§ Questions on the material:
1. In the thread about HSAs and retirement, rewrite the paragraph beginning "Also note that after you reach age 65" as a short bulleted list that keeps its main facts.
2. From the HSA discussion, repeat word for word the stretch from "Thank you! To" through "matter of opinion.".

Well retirement is still a ways away but I daydream about it a lot and try to figure out when I’ll be (at least financially) ready to call it. I read the other day that you’re still able to use an HSA for medical expenses even after you’re retired and no longer contributing to it…
so let’s say you max out your 401k for the year, wouldn’t it also make sense to max out your HSA in the years preceding retirement so you’ll have a nice little nugget of cash to use for those inevitable expenses?
Health Savings Account… for the current plan I’m on, it’s $3500 per individual or $7000 per family maximum contribution, pre-tax. But of course you can only use it for medical expenses.
In general, assuming you can afford it, and your HSA provider has decent investment options beyond just passbook savings, you should consider it simply an extra 401K or IRA and max it out every year, never touching the money until retirement.
@elbows: HSA’s are only available to people who have a certain type of medical plan, a so-called “high deductible health plan” or HDHP. Although they’ve been around for 20-ish years now fairly few employers offer them.
Thank you! To be clear I currently contribute to an HSA but primarily to cover expenses in the same year.
So based on some of the responses in the other thread I think there’s a lot to think about. Interesting stuff that no one really teaches you…
As the OP of the second of those threads that LSLGuy just linked, I will agree with the suggestion that you can, and if your finances allow it, should treat your HSA as an additional retirement account. I might disagree with LSLGuy’s advice never to touch the money until retirement, just to the extent that if you end up with a whopping big medical bill that you can’t cover in any other way, I don’t think it’s a horrible idea to pay for it with HSA funds. I suppose that’s a matter of opinion.
Also note that after you reach age 65, you can withdraw funds from your HSA for any purpose, not just medical expenses. You will pay taxes on the withdrawals if they are for non-medical reasons, just as you would for a (traditional, non-Roth) IRA, but there is no penalty.
I had an FSA for years before changing to the HSA, and the very fact that HSA funds roll over from year to year is one of the biggest advantages. I would say that if you can afford it, definitely max out the HSA. I know of people who will keep $1,000 of their HSA money earmarked for everyday medical expenses, and invest the rest of the balance in higher-yield investment options for the purpose of long-term growth. Effectively using it both to pay medical expenses, and to save for retirement.
That’s what I do: leave $2800 (my deductible size) spendable in the HSA and the rest ($20k at the moment) in investments. I don’t touch the ‘cash’ portion unless I have a whopper bill, but it’s there if I (likely unexpectedly) need it.
My work (school teacher) gave me my accrued sick days as an HSA when I retired. A nice chunk of change. My first thought was “Woo-hoo! I can start paying for prescriptions and glasses and…” Nope, we haven’t touched ours yet. We realized that as we get older, we’ll have more serious medical bills, so it’s a Gettin’ Sick Nest Egg.
Exactly my position at the end of the current semester when I retire. I’ll have 110 accrued sick days that will go into an HSA. It’s nice knowing it’s there to get me through the next few years until I’m Medicare eligible.
You can definitely use HSA funds to pay medical and dental expenses after you’ve retired and signed up for Medicare. Furthermore, you can use HSA funds to pay the Medicare premiums without having to pay income tax on the distributions. Medicare premiums are usually deducted from Social Security benefits, but that doesn’t prevent reimbursing yourself from your HSA account. Depending upon where your HSA account is, you may be able to invest in stocks or mutual funds and make a decent return on your money.

(Collected data entries)
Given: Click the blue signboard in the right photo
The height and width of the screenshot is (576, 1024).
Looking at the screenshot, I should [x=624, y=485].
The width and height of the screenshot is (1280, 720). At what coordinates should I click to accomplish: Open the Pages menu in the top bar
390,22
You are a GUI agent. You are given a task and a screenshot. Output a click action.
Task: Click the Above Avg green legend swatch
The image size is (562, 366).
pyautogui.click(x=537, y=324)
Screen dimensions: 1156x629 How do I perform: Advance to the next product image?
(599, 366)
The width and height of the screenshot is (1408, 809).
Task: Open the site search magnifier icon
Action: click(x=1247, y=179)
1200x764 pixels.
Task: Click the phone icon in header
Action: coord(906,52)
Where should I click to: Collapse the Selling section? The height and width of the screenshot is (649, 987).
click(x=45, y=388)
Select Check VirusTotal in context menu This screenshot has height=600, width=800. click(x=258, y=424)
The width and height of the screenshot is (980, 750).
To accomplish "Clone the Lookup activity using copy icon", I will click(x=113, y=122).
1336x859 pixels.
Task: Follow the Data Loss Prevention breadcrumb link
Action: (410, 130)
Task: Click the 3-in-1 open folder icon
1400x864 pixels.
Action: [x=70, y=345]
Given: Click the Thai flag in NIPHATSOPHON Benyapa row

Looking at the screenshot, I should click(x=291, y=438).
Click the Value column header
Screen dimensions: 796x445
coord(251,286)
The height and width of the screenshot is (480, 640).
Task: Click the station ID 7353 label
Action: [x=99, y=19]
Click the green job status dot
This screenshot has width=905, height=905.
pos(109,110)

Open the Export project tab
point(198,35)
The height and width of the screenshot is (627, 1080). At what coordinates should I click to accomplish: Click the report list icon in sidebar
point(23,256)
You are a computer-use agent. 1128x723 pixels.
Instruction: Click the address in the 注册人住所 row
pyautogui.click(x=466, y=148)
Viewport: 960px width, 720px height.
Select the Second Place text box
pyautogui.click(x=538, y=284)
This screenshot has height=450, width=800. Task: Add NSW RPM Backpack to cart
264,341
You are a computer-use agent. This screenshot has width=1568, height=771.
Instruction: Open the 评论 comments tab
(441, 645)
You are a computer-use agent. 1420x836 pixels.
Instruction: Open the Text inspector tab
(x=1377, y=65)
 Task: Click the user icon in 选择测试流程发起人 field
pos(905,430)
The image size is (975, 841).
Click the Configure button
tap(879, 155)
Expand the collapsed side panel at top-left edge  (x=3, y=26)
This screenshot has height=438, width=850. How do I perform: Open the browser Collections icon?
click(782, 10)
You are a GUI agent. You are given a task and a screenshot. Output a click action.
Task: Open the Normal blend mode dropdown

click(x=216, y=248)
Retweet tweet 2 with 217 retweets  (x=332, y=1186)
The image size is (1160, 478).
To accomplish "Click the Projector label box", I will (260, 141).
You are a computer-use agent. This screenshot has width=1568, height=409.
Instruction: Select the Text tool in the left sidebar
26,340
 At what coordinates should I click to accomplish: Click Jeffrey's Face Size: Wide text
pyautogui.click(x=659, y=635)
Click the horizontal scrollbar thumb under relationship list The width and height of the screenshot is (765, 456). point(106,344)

§ Responses in order:
1.
- After age 65, HSA funds can be withdrawn for any purpose, not only medical expenses.
- Withdrawals for non-medical reasons are taxed, as with a traditional (non-Roth) IRA.
- Those withdrawals carry no penalty.

2.
Thank you! To be clear I currently contribute to an HSA but primarily to cover expenses in the same year.
So based on some of the responses in the other thread I think there’s a lot to think about. Interesting stuff that no one really teaches you…
As the OP of the second of those threads that LSLGuy just linked, I will agree with the suggestion that you can, and if your finances allow it, should treat your HSA as an additional retirement account. I might disagree with LSLGuy’s advice never to touch the money until retirement, just to the extent that if you end up with a whopping big medical bill that you can’t cover in any other way, I don’t think it’s a horrible idea to pay for it with HSA funds. I suppose that’s a matter of opinion.